▶ **What you should do**: Your job with the data below: print everything from the line that holds "Image resolution: width=262, height=2576." down to the line that holds "Learn more [button] (44, 2557)", ends included, exactly, and nothing else.

▶ **Input**:
================

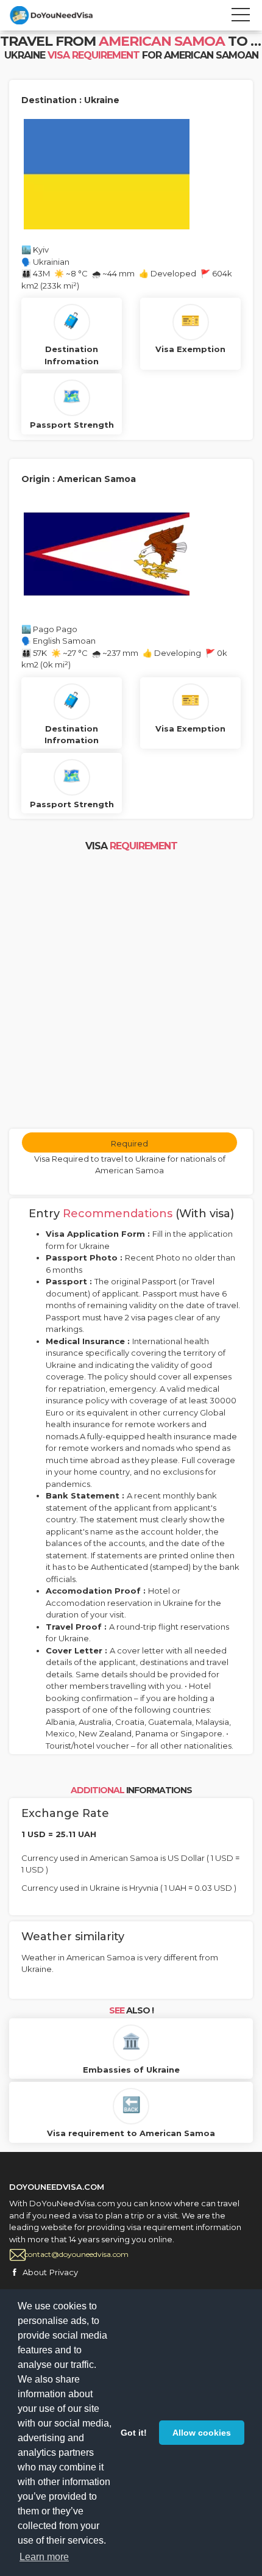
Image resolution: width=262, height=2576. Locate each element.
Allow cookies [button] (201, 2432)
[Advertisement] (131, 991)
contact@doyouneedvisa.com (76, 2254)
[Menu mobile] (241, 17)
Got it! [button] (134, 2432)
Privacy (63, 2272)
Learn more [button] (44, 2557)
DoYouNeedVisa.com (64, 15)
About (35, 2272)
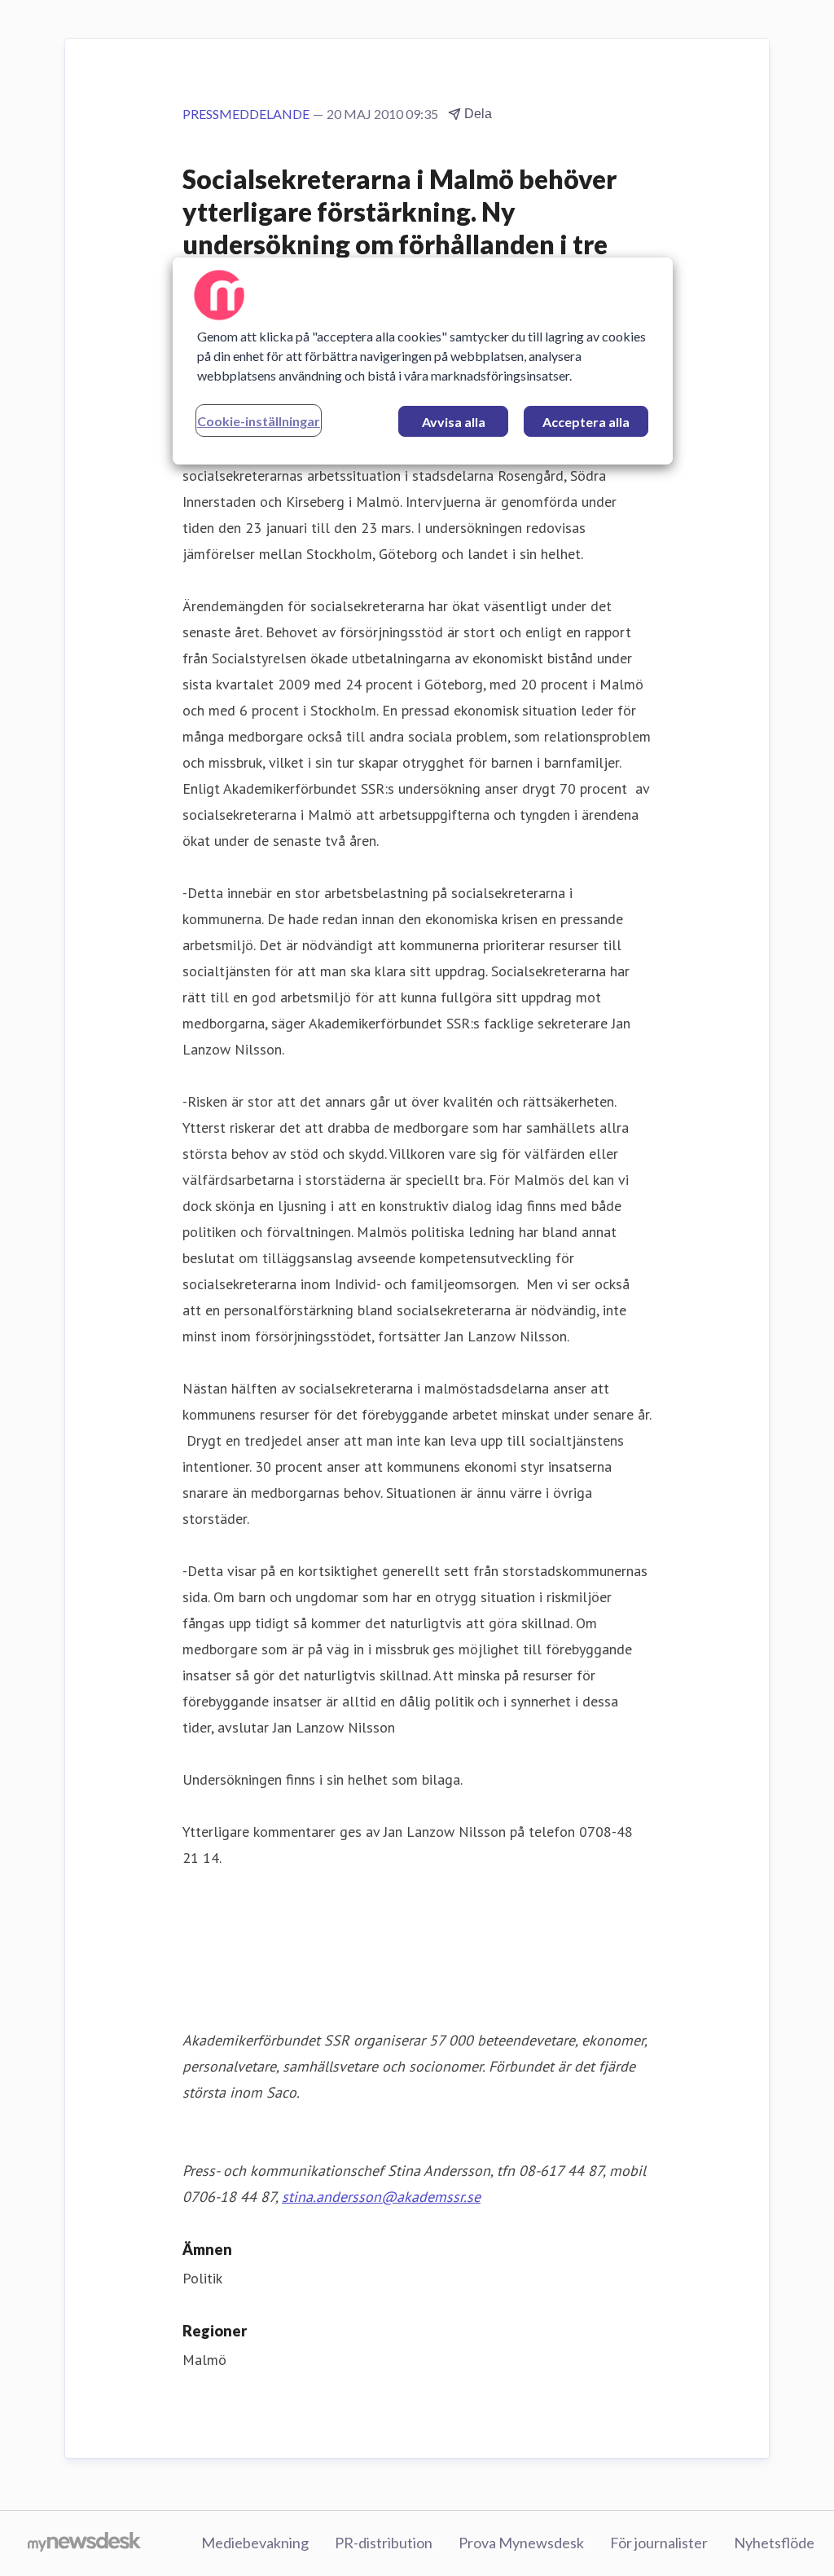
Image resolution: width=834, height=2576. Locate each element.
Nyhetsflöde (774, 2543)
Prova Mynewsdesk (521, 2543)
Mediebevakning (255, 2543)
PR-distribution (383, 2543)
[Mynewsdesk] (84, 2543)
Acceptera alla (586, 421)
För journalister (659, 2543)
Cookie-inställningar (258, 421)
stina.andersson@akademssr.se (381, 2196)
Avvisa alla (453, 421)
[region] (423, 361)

================

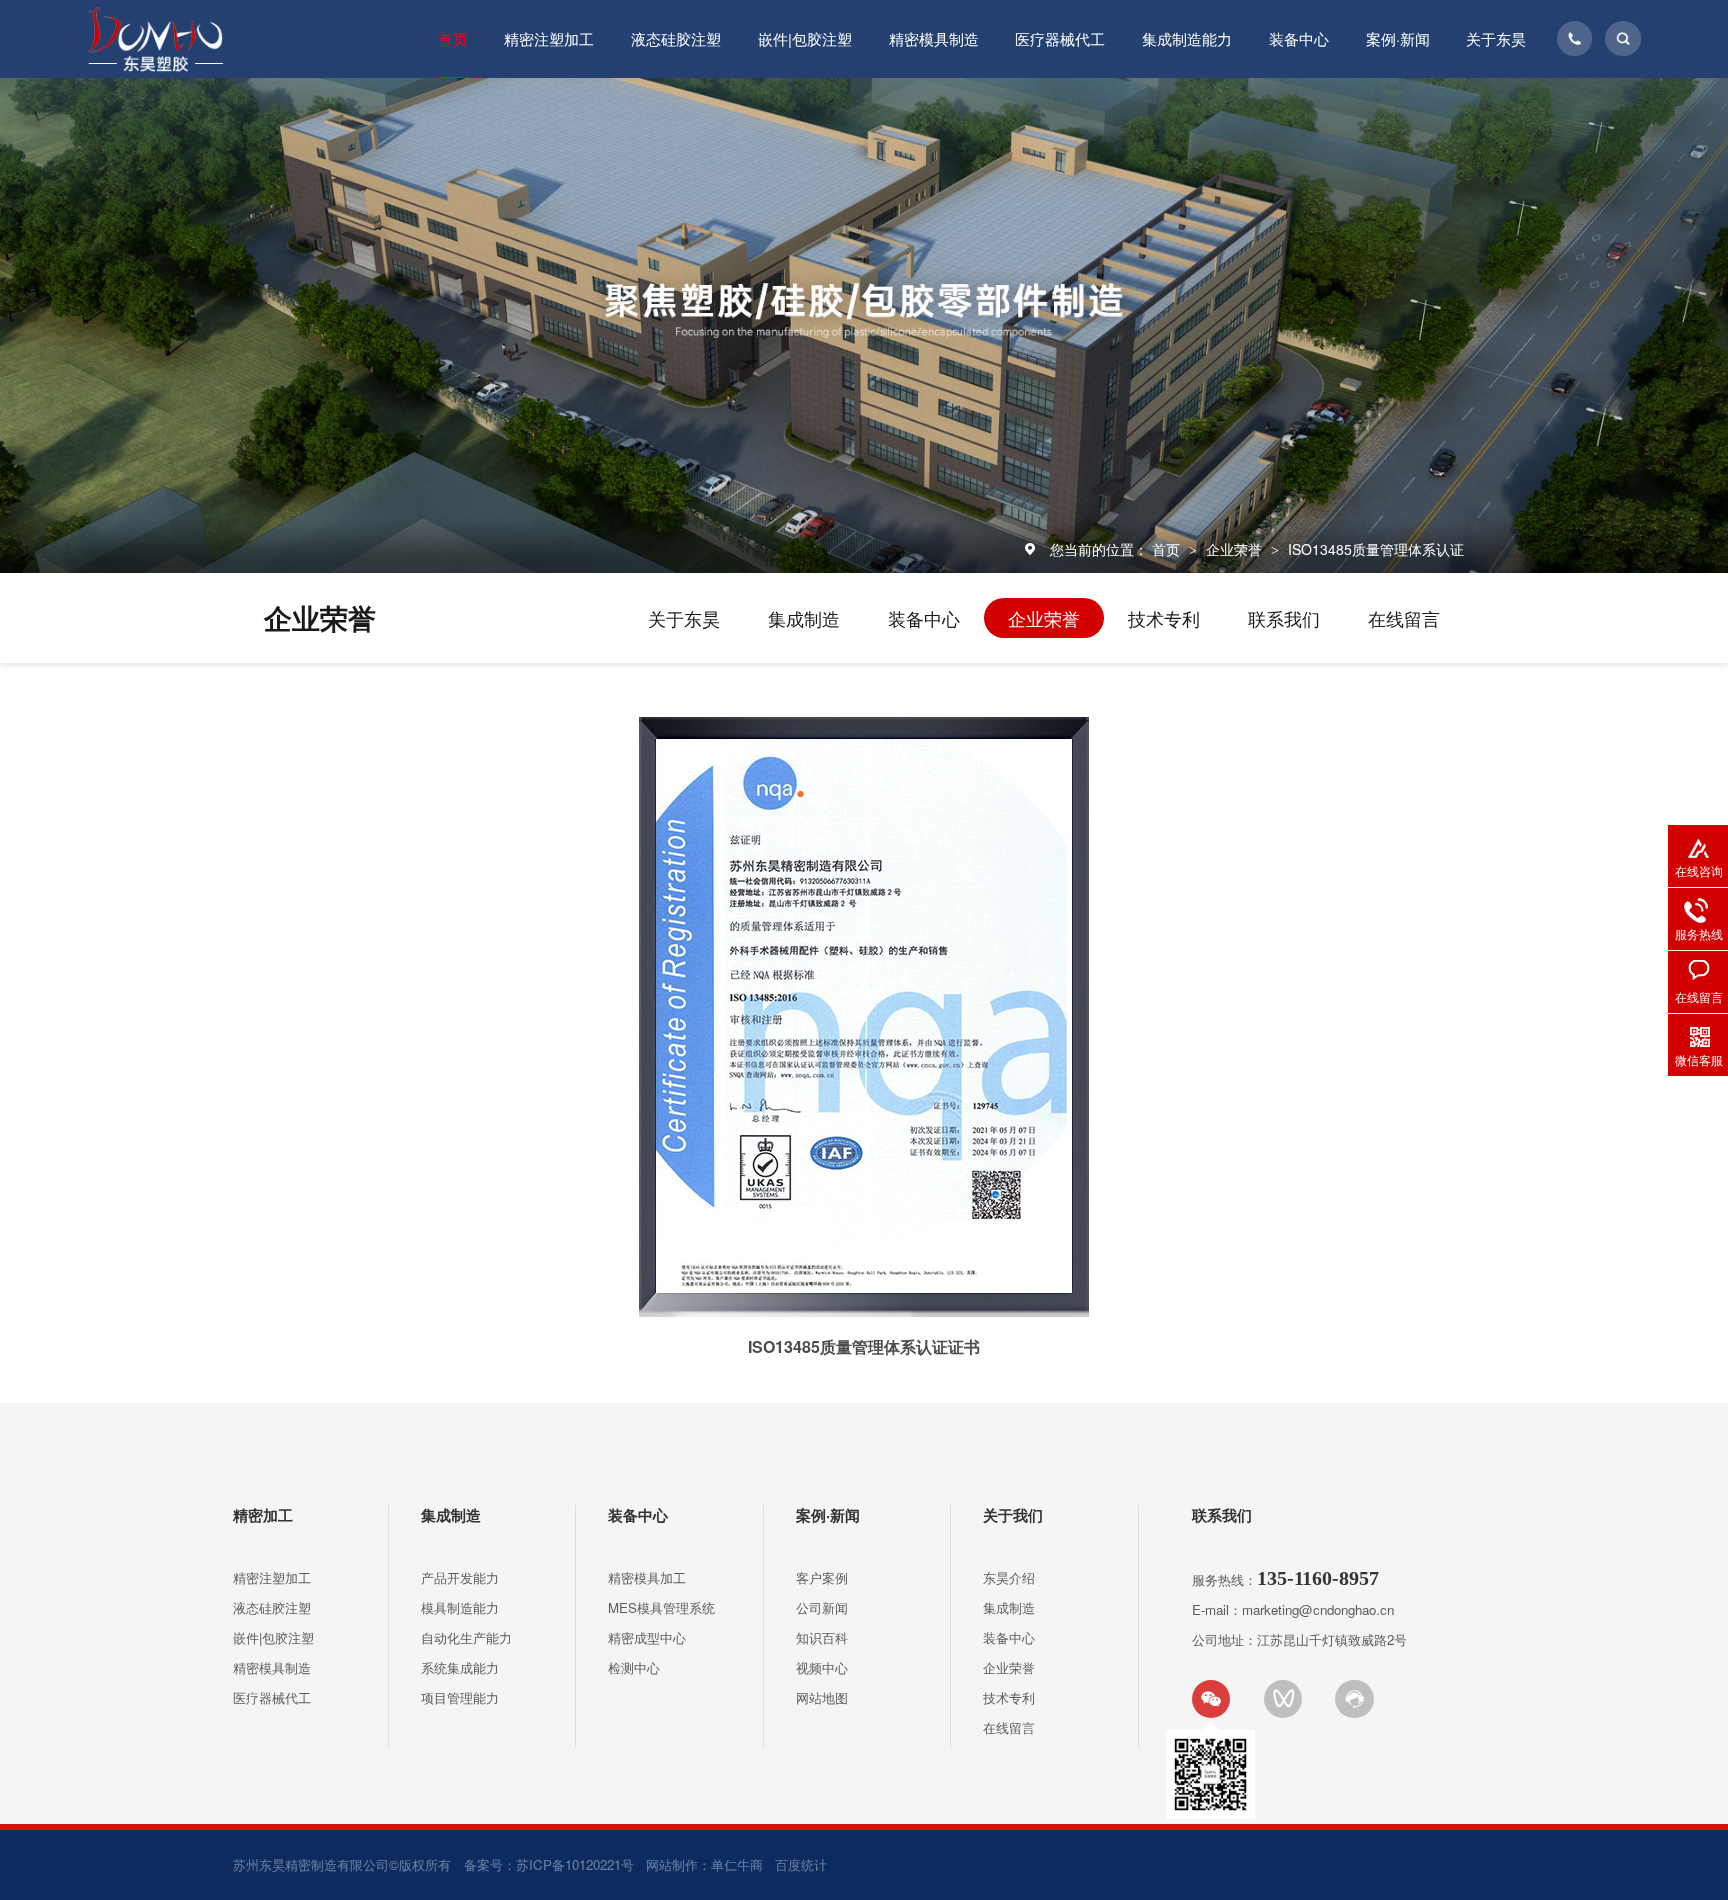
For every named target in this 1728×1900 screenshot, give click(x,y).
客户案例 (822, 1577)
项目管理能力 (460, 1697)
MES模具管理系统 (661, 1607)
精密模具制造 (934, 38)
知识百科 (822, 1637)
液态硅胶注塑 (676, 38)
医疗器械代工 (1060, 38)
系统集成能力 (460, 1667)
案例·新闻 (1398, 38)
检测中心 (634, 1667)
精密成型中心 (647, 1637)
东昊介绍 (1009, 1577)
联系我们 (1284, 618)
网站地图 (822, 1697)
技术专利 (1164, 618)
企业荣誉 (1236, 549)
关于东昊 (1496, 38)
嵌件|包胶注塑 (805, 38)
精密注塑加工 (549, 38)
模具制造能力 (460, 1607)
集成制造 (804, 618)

================

▶ **Answer box**:
Image resolution: width=262, height=2576. Locate each element.
Allow cookies [button] (201, 2432)
[Advertisement] (131, 991)
contact@doyouneedvisa.com (76, 2254)
[Menu mobile] (241, 17)
Got it! [button] (134, 2432)
Privacy (63, 2272)
Learn more [button] (44, 2557)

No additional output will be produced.